Fig. 2: Please correct some missing punctuation in the legend. Also, I don’t understand why the authors are describing stations shown in panels d-e-f as “seen a-priori during training or validation” given that they previously said summer 2023 was used only for testing. And why “a-priori one or the other”? Please clarify.
Fig. 3: I don’t understand why for a given station type, for instance urban stations, the RMSE of TFT shown in panel c (around 2.5 ppbv) is much lower than the one shown below for the percentile 50 (around 5-7 ppbv). RMSE also differ for CAMS. Please explain. Also, it would be better to keep the same colour for TFT and CAMS across all figures and panels, here they are inversed.
Also, results of ozone forecast across all stations (here and in elsewhere) are shown in terms on RMSE averaged over all stations. This tells little about the stations where forecast may be the least skilful, could the authors provide some information regarding the distribution (and not only the mean) of the RMSEs across the different stations?
Sect. 3.3.4: In this section it is not clear which components remain frozen. To illustrate more easily which components of the initial TFT model trained over Germany are frozen and which ones are fine-tuned with South Korean data, it would be useful to replicate fig. B1 indicating clearly for instance with a specific colour the components that are retrained.
It would be useful to explain in more detail how transfer learning and gating layers work, so that non-experts on AI can still understand.
L280: The authors should also provide results on the CRPS metric it is the most used in atmospheric forecasting applications. This would facilitate comparisons against other studies.
L298-304: Revise these sentences, the formulation is unclear and the English quite poor. In particular, “performance peak” does not mean much to me in the context of this paragraph.
L310: Please provide the percentage improvement at rural stations.
L312-313: TFT still shows substantially better performance than CAMS here (I would say maybe roughly 15% improvement), this is not so much reflected by the tone of this sentence.

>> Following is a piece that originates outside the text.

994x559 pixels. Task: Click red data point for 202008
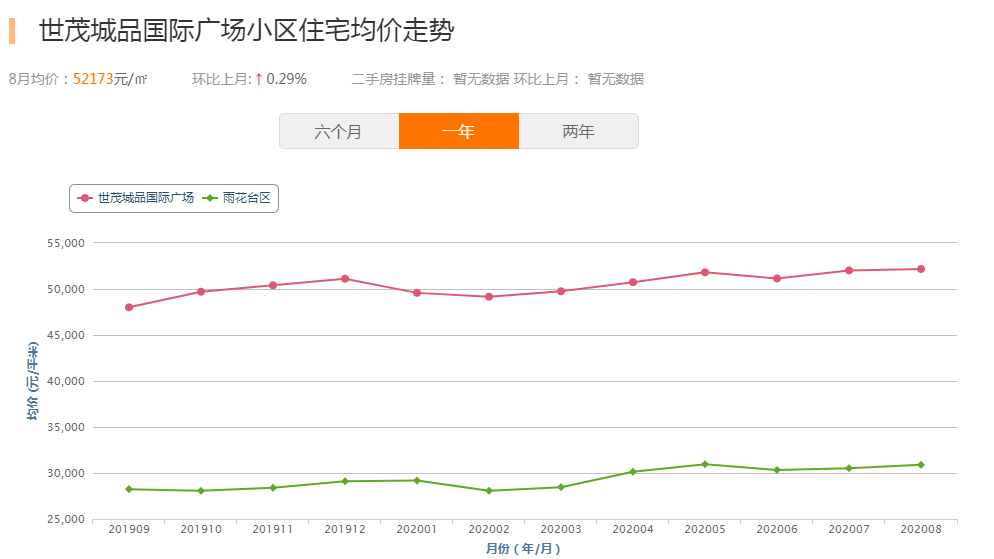pyautogui.click(x=921, y=269)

Footnote 7: Change for “anthropogenic forcing”.
L314: Missing reference to Fig. 4.
Fig. 5: Increase the resolution and font size of the figure (and resolution could probably be increased in several other figures).
L335: Fig. 8 should probably come before to be consistent with the order of appearance in the text.
Sect. 4.3: The authors are highlighting the geographical transferability as one of the main contributions of the paper, but the analysis/discussion of the transfer learning results remains very short in the main text (only a few lines, from L337 to L344). I would suggest extending it a bit, maybe including part of the results discussed in Appendix in the main document. One specific issue of this section is that they are no benchmark forecast to compare the TFT model fine-tuned with local data. The authors could eventually consider training their same TFT model directly on South Korea, in the same way as they trained in over Germany and compare the performance of both approaches, or use a simpler approach.
L342-343: I don’t understand the part on “an RMSE of 11 ppb […] when compared against CAMS deterministic global forecasts”, these global CAMS forecasts have not been introduced before and are not shown on the figures. Please reformulate in a clearer way.
L345: Why is this discussed here in the section of transferability of the model to South Korea? This does not seem related and should probably be placed in a dedicated section on variable importance. It is not clear if this variable importance concerns the model trained over Germany or the one fine-tuned over South- Korea. Please clarify.
L357: I really don’t see the interest of this comparison against CANMS stratospheric ozone. At least the authors should have considered the CAMS ozone tropospheric column, not the total column, or better the surface concentration, this comparison against the total column does not make a lot of sense to me.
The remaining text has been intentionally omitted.